EXCERPT PROVIDED
[Start of Attachment]
Jack Kelly talks about how The Jews refer to Ezekiel's Temple as the Third Temple (but admits those same Jews are expecting to build it in Jerusalem).  The Jews lack the New Testament therefore they are missing pieces of the puzzle.  They are ignorant of Jesus warning that the Abomination of Desolation will happen again.  Revelation has Jerusalem rocked by devastating Earthquakes at least twice, in 11 and 16 in the Seventh Bowl of Wrath.  I think it's unlikely the Antichrist's Temple will survive that.

The Jews seeking to rebuild The Temple may like to say they're going to fulfill Ezekiel 40-48, but their actual plans don't match that.  The Temple institute is expecting to have a Menorah and a Veil and a Wall of Separation and separate courts for Gentiles and Women, and a High Priest.  We Christians know that Ezekiel's lack of mentioning these things isn't taking them for granted, everything lacking in Ezekiel's Temple has New Testament significance.

But Size is the biggest issue, the size of Ezekiel's Temple is larger then the entire modern city of Jerusalem.  And the geography envisioned is dependent on changes to the land that happen in the Seventh Bowl of God's Wrath.  Every theorized location for Ezekiel's Temple has an inhabited city there currently with Jewish and Muslim populations, modern Israel isn't going to permit destroying any of those.
[End of Attachment]
[Stored data entries]
[Start of Attachment]
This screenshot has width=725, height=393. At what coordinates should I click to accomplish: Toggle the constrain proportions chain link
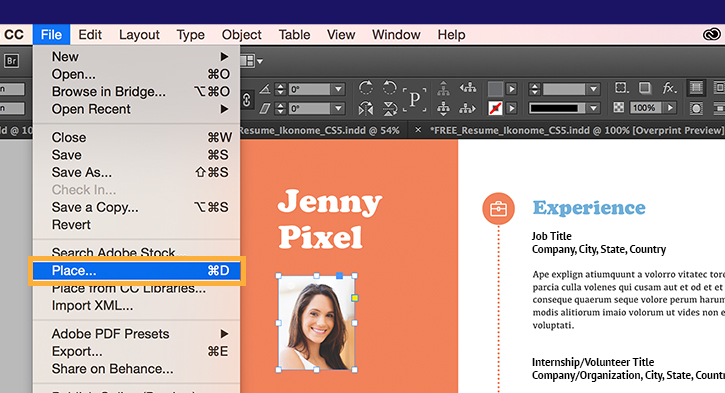click(246, 99)
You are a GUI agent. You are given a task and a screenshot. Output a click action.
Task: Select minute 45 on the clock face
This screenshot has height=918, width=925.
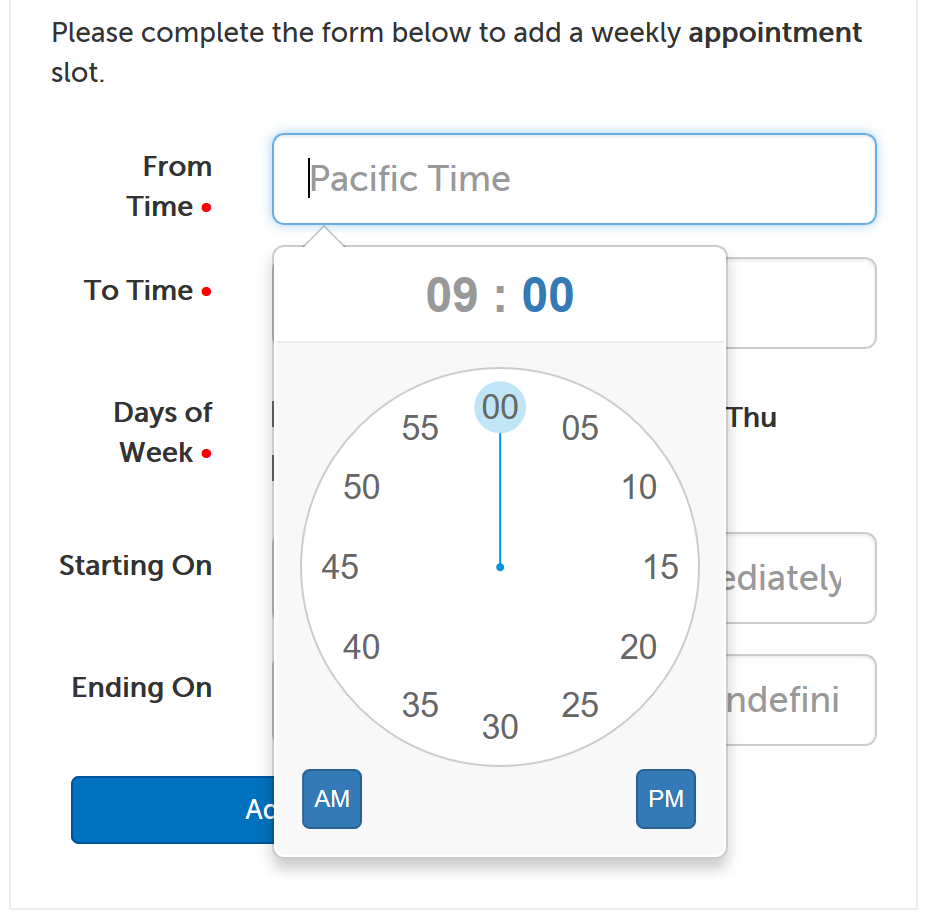[339, 567]
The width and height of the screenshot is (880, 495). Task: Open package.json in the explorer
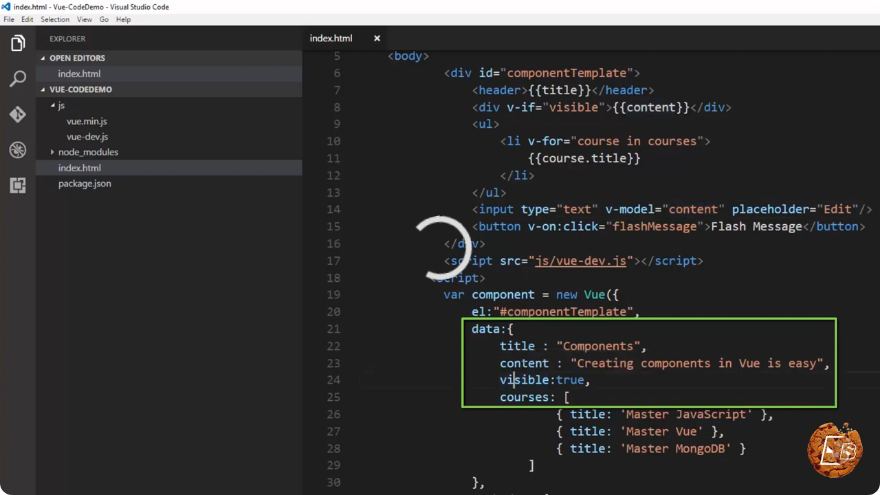pos(85,184)
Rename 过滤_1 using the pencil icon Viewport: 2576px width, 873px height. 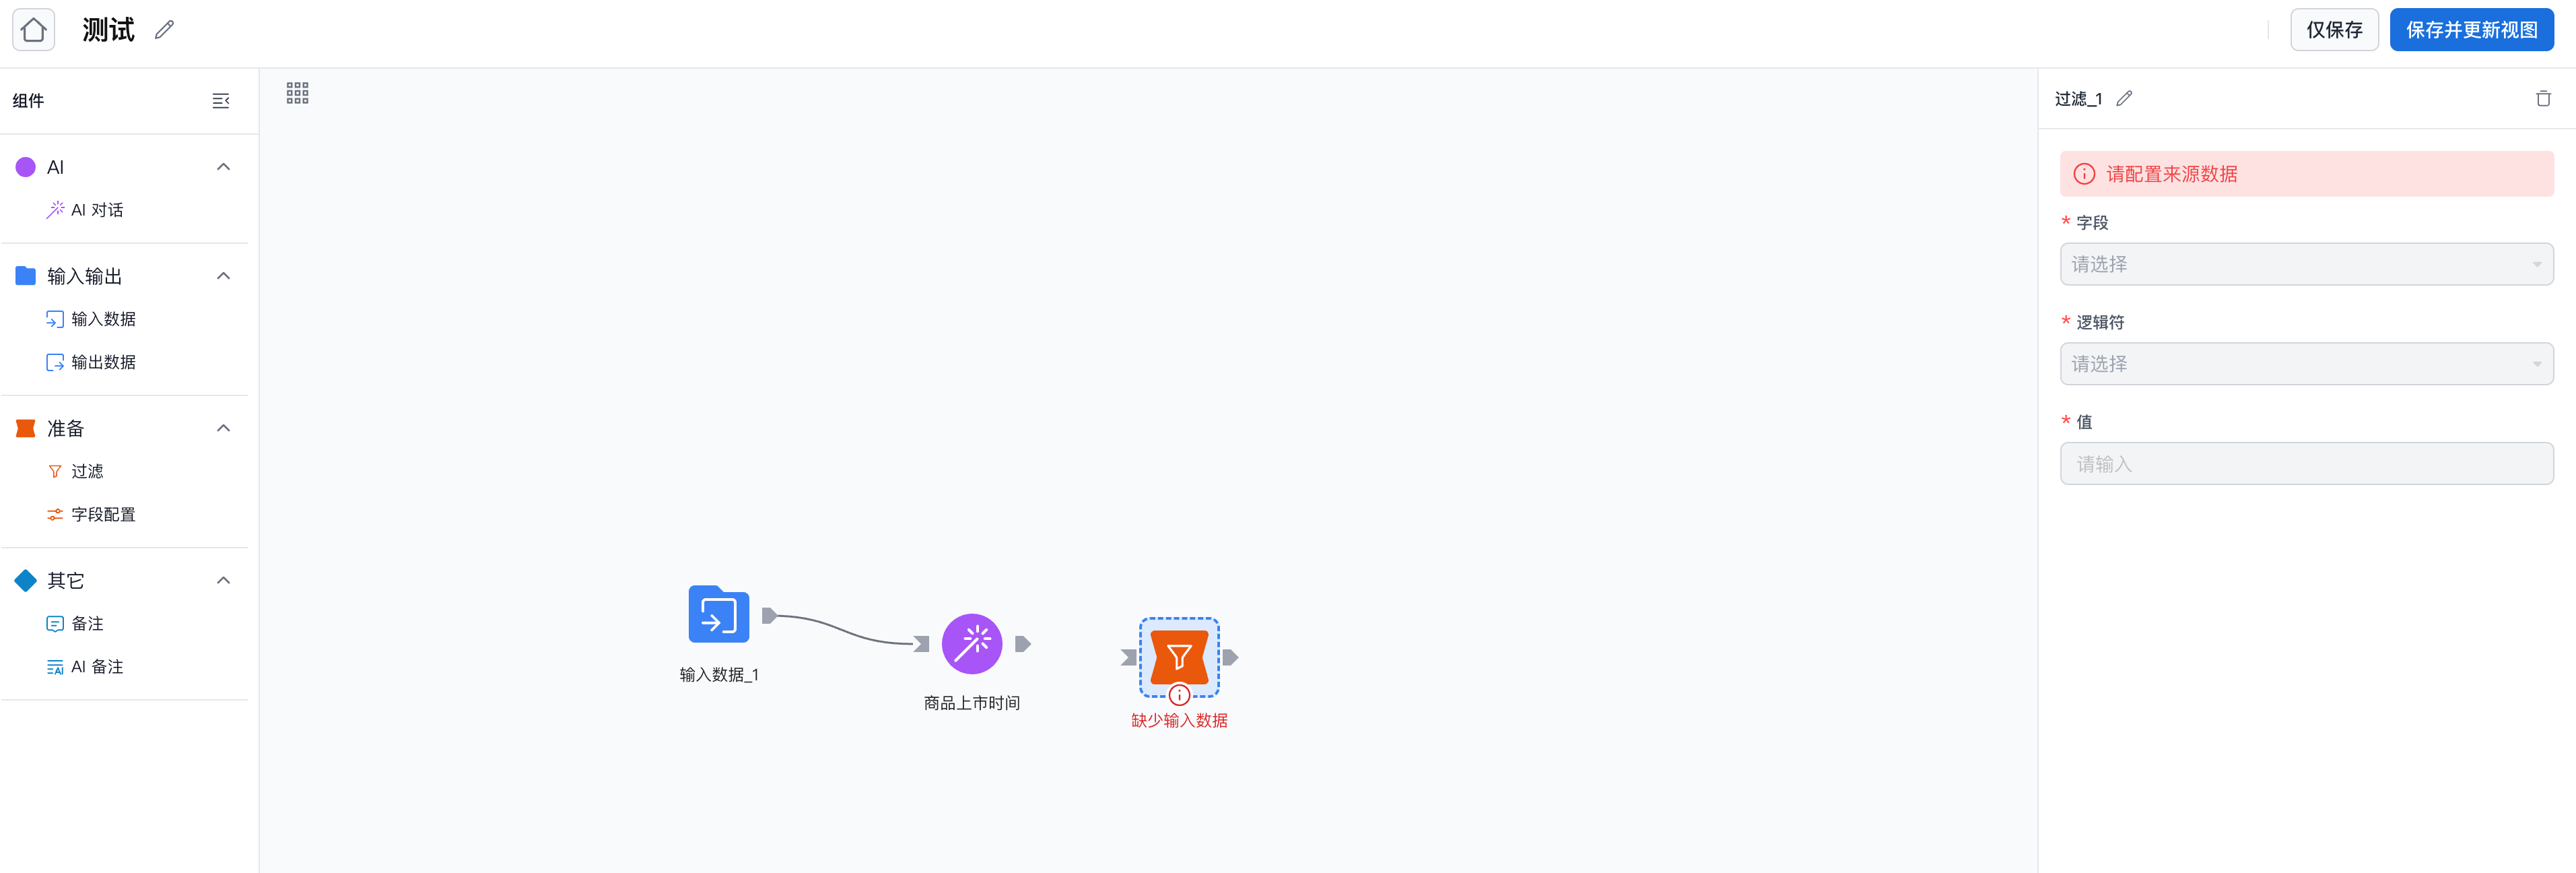click(x=2124, y=99)
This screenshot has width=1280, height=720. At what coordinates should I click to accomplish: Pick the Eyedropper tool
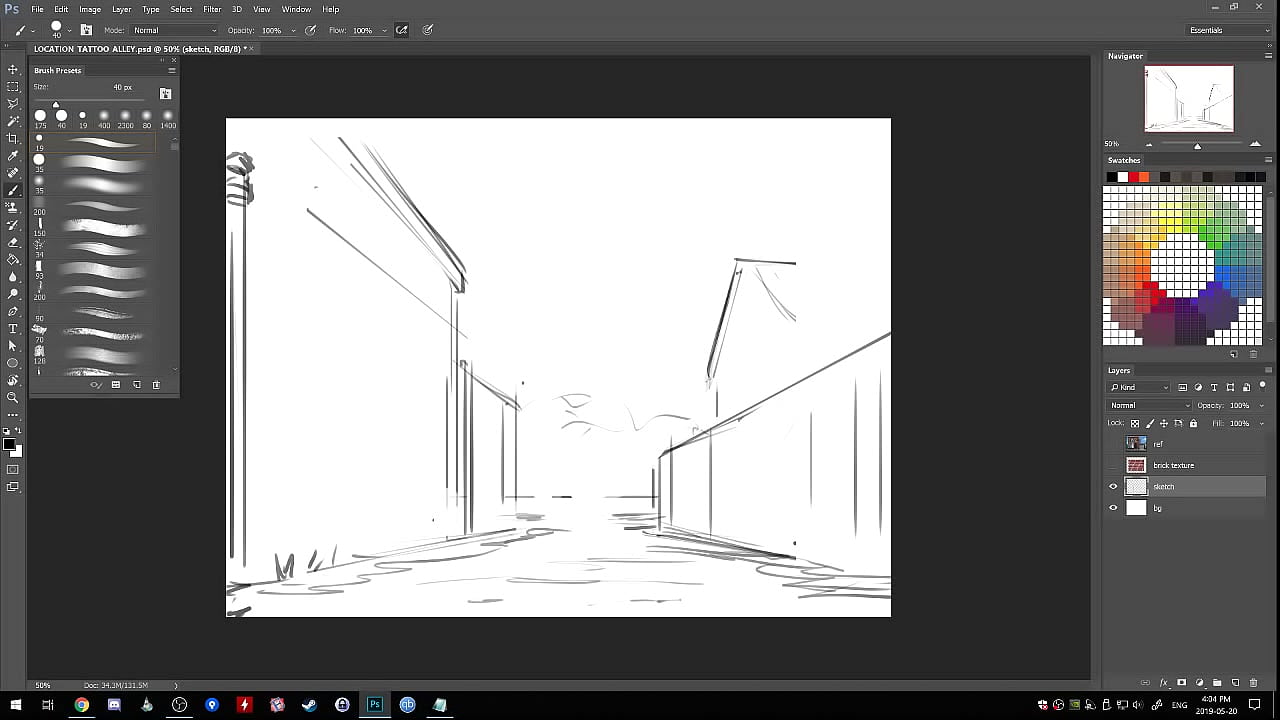tap(13, 156)
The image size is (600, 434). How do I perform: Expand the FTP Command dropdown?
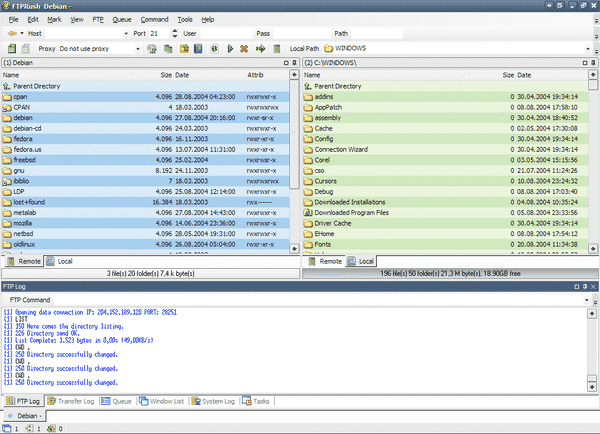588,300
[End of Attachment]
EXERCISE BRIEF
Answer these questions from the excerpt on Ezekiel's Temple:
(a) In which two chapters of Revelation is Jerusalem rocked by devastating earthquakes?
(b) What does the Temple Institute expect to have?
(c) According to the excerpt, what is larger than the entire modern city of Jerusalem?

ANSWER TO THE PROBLEM
(a) Chapters 11 and 16.
(b) A Menorah, a Veil, a Wall of Separation, separate courts for Gentiles and Women, and a High Priest.
(c) The size of Ezekiel's Temple.